De Souza n'a pas reçu la lettre parce que la police l'a incluse parmi les preuves dans son enquête sur la mort de Zweig et de sa femme. Le premier à le lire fut un autre exilé allemand à Petrópolis, le L'entrepreneur textile Friedrich Weil, lorsque le commissaire José de Morais, chargé du dossier, lui a demandé de l'aider à le traduire. Weil accéda à la demande du policier et demanda également qu'une fois l'enquête terminée, la lettre lui soit remise, car il aimait et admirait Zweig. Le commissaire a répondu que c'était impossible, car la loi brésilienne établit que ce type de preuve doit rester dans les archives officielles pendant au moins trois décennies.

Cela semblait une cause perdue, mais exactement trente ans après la mort de l'écrivain, un policier qui avait travaillé sur l'enquête a contacté Weil et lui a fait une proposition : Je vendrais la lettre pour 10.000 XNUMX $ et la condition qu'il ne révèle jamais son identité. L'homme d'affaires allemand a accepté et ils ont échangé de l'argent contre la lettre au bar de l'hôtel Serrador à Rio de Janeiro. De retour chez lui, l'Allemand a conservé le dernier texte de Zweig dans un coffre-fort. Depuis lors et jusqu'à sa mort, il a raconté à ses amis l'histoire de l'échange à maintes reprises, mais sans montrer la lettre.

À la mort de Weil en 2000, on pensait que la lettre posthume avait été laissée en possession de certains de ses héritiers, mais le journaliste Schild a découvert que ce n'était pas le cas.
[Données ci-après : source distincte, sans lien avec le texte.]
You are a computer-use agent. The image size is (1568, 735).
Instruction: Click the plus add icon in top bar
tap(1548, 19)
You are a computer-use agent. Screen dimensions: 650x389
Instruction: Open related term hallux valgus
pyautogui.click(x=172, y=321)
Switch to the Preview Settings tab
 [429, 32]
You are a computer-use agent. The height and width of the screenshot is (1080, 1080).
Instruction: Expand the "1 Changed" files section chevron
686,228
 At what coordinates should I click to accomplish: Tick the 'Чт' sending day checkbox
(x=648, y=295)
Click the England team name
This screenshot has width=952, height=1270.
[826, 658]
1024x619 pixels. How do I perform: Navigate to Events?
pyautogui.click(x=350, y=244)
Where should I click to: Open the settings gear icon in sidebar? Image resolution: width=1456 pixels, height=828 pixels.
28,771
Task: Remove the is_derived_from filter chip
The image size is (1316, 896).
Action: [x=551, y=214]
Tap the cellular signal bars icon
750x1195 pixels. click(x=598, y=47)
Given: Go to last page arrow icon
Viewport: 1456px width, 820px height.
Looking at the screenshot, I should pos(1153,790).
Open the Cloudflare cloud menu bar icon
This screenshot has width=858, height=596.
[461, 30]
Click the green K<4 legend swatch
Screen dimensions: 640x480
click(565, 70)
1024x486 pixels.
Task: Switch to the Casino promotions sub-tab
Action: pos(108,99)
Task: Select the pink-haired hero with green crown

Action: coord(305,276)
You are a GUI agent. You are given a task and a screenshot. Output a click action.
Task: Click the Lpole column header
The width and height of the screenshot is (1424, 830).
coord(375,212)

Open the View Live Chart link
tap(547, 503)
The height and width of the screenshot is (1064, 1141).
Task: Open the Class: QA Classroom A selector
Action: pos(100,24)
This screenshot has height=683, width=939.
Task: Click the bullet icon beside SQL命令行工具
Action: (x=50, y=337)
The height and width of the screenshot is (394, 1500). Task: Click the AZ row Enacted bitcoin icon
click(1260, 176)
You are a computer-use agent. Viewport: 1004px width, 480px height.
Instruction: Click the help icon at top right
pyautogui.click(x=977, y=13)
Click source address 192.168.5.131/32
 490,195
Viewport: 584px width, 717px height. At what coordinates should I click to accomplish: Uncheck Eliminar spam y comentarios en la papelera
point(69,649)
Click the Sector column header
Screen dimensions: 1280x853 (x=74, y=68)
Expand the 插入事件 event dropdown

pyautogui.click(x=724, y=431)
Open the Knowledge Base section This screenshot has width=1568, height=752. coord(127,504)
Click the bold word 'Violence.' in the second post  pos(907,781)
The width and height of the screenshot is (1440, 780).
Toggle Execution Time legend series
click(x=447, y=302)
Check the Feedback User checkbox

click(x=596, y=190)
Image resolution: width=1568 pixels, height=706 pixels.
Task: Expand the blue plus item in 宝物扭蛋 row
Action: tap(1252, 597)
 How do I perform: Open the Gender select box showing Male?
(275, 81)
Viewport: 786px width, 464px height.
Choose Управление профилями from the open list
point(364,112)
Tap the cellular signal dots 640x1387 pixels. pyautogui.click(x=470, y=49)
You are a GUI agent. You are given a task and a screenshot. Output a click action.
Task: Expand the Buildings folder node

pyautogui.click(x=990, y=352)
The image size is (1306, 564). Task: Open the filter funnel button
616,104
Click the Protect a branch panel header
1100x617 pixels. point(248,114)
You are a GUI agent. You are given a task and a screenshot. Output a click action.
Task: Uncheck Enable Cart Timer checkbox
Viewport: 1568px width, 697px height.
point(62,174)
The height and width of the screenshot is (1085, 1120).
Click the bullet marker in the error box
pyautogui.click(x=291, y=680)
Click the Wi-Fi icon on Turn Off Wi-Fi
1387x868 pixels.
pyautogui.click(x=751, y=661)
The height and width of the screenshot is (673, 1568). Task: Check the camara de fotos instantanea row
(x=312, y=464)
Au cours de ses recherches, le directeur des sciences humaines à l' Bibliothèque nationale de Jérusalem, l'a contacté et lui a indiqué que le texte était en possession de l'institution depuis 1992, grâce à un don de Friedrich Weil lui-même. Aujourd'hui, il fait toujours partie du patrimoine de la Bibliothèque.

Source : INFOBAE

Une réflexion sur « « Nous n’avons ni présent ni avenir » : le pacte de suicide au Brésil d’un célèbre écrivain autrichien et de sa femme, persécutés par les nazis »
  1. Stefan Zweig était un grand écrivain juif non pratiquant, issu d'un milieu aisé et existentialiste, qui n'a jamais condamné les idées d'Hitler.